** Extracted entries follows **

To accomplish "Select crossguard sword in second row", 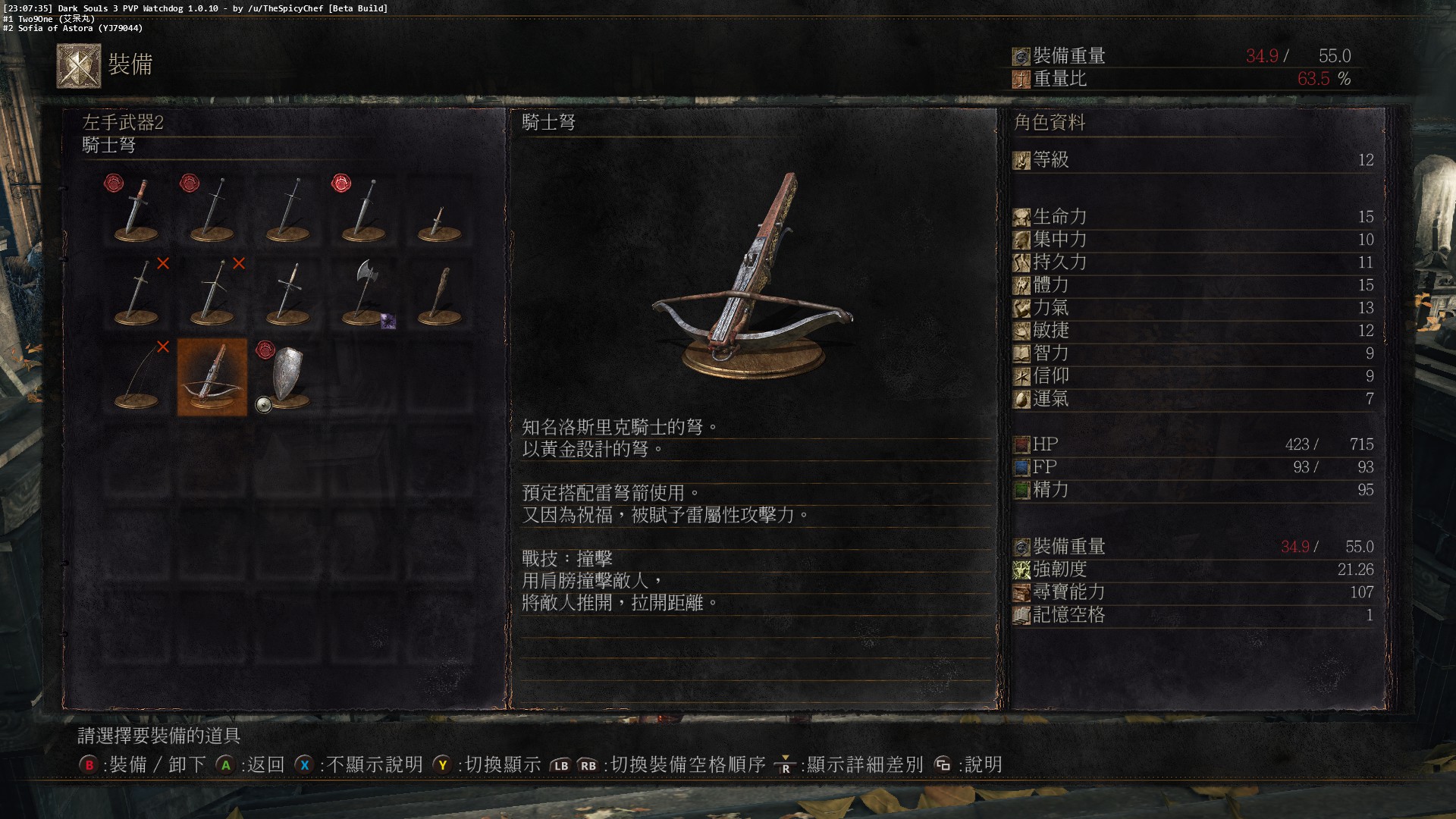I will coord(288,293).
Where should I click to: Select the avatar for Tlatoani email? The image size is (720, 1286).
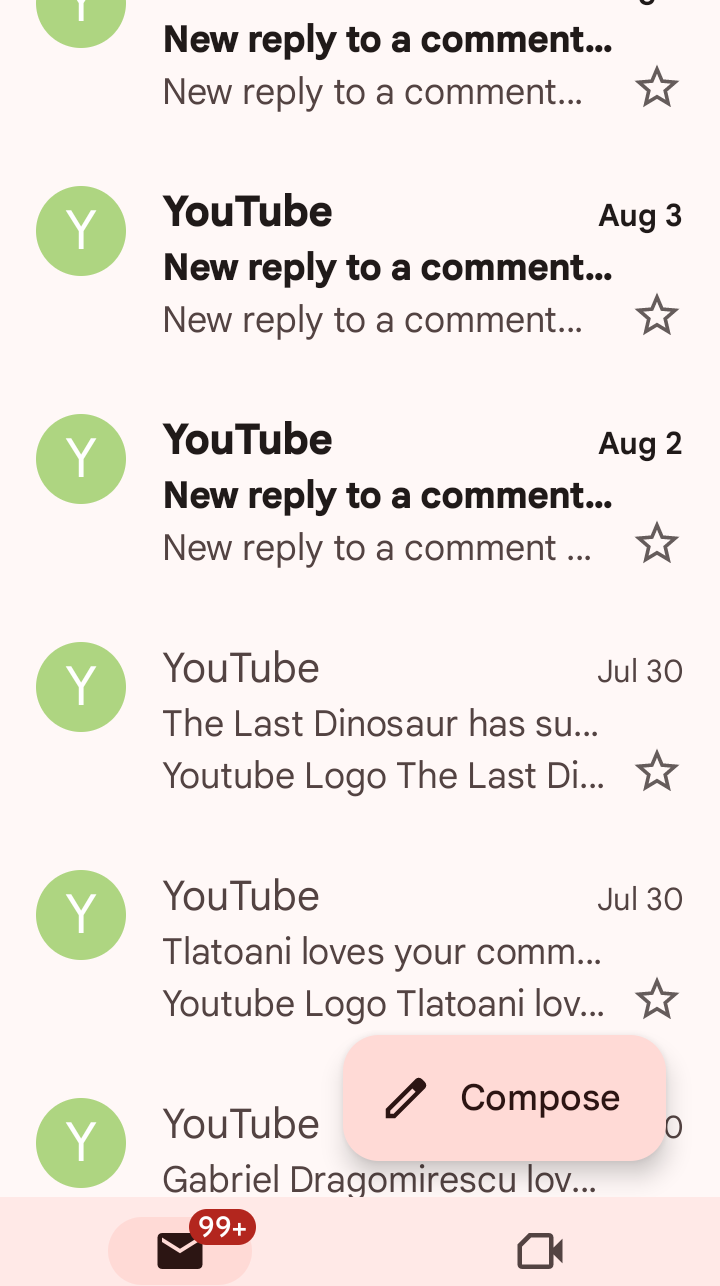[x=81, y=915]
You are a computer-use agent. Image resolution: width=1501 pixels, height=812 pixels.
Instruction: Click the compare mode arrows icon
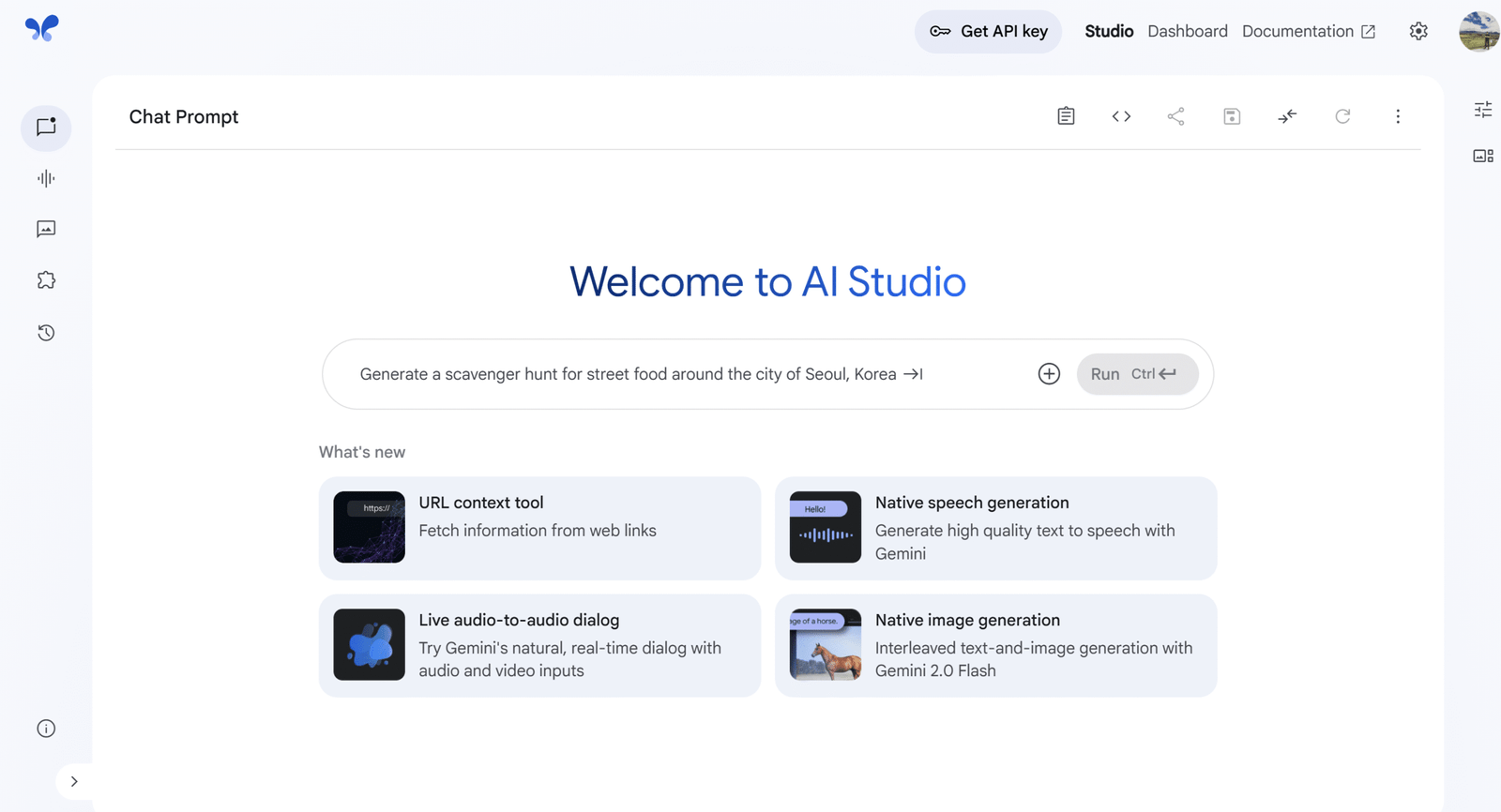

** End of Extracted entries **

* _What the task requires_: From the line containing "You are a computer-use" through the last line of the records, both included, output those lines exactly and nothing else; skip the pictures.

* _Output for this exercise_:
You are a computer-use agent. Image resolution: width=1501 pixels, height=812 pixels.
Instruction: Click the compare mode arrows icon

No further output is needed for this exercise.